Netflix and Hulu recently butted heads with rival documentaries about the ill-fated Fyre Festival. But there appears to be far less competition between two new projects about the serial killer Ted Bundy.

That’s because they’re both directed by the same person.

“Admittedly, it’s a little strange that I did both,” said Joe Berlinger, the Oscar-nominated filmmaker behind Netflix’s docuseries “Conversations with a Killer: The Ted Bundy Tapes” and the docudrama “Extremely Wicked, Shockingly Evil and Vile,” starring Zac Efron as a young Bundy.

“I’d like to say there was some grand master plan to be ‘the Bundy guy’ in 2019,” said Berlinger (HBO’s “Paradise Lost”), but the twin projects were developed separately.

That’s not to say the timing of the back-to-back debuts — Netflix’s series drops Thursday, the Efron-led film premieres at the Sundance Film Festival on Saturday — is entirely accidental.
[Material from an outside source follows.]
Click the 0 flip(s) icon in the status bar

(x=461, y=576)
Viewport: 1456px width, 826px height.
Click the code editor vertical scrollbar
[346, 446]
The releases are meant to coincide with the anniversary of Bundy’s Jan. 24, 1989 execution.

Berlinger, not to mention his co-producers and distributors, are surely hoping to capitalize on the public’s seemingly insatiable appetite for true-crime tales, a hunger that Netflix — the streaming service behind “Making a Murderer,” “Mindhunter” and other lurid fare — has been happy to feed.

The four-part “Conversations with a Killer,” largely structured around never-before-heard audio recordings, is designed to take viewers into Bundy’s depraved mind. Berlinger expects his audience will be surprised by the “clarity and lucidity” of his subject, who before his execution confessed to 30 homicides.

"Extremely Wicked," for its part, promises to treat Efron fans to a decidedly more sinister side of the former "High School Musical" frontman. The film chronicles Bundy's seemingly blissful romance with single mother Elizabeth "Liz" Kloepfer (Lily Collins) just before things get dark.

Zac Efron, Macie Carmosino and Lily Collins in "Extremely Wicked, Shockingly Evil and Vile."Brian Douglas / Sundance Institute

In both films, Berlinger got a chance to probe what he considers "one of the deepest, darkest, most primal fears we have — not the feeling that we could be murdered by a serial killer, but the feeling that the person next to us is ultimately unknowable."

Bundy’s paradox — homicidal sadist with a charming affect and intelligent air — left an indelible mark on Stephen Michaud, a veteran reporter whose many hours of recorded interviews with the killer are at the center of the Netflix series.

Michaud, who met with Bundy on multiple occasions in 1980 while the killer sat on Florida’s death row, said listening to him talk — usually in the third person — “required a kind of disassociation.”

“I was shocked, because I was naive. I didn’t know what a sociopath or a psychopath was, somebody who can talk about murder with complete dispassion and lack of remorse,” said Michaud, 70. “That really jolted me.”

After particularly stomach-churning conversations with Bundy, Michaud would “vomit all the way home,” finding himself “physically revolted” by his interlocutor's heinous crimes and emotionless braggadocio.

And yet Michaud could not let the physical toll of dealing with Bundy overwhelm his journalistic project, which ultimately evolved into the 1989 book “Ted Bundy: Conversations With a Killer,” in concert with his reporting partner, Hugh Aynesworth.

“I couldn’t say, ‘Oh, I can’t hear anymore,’ because I’m a journalist. I had to hear some more,” Michaud said.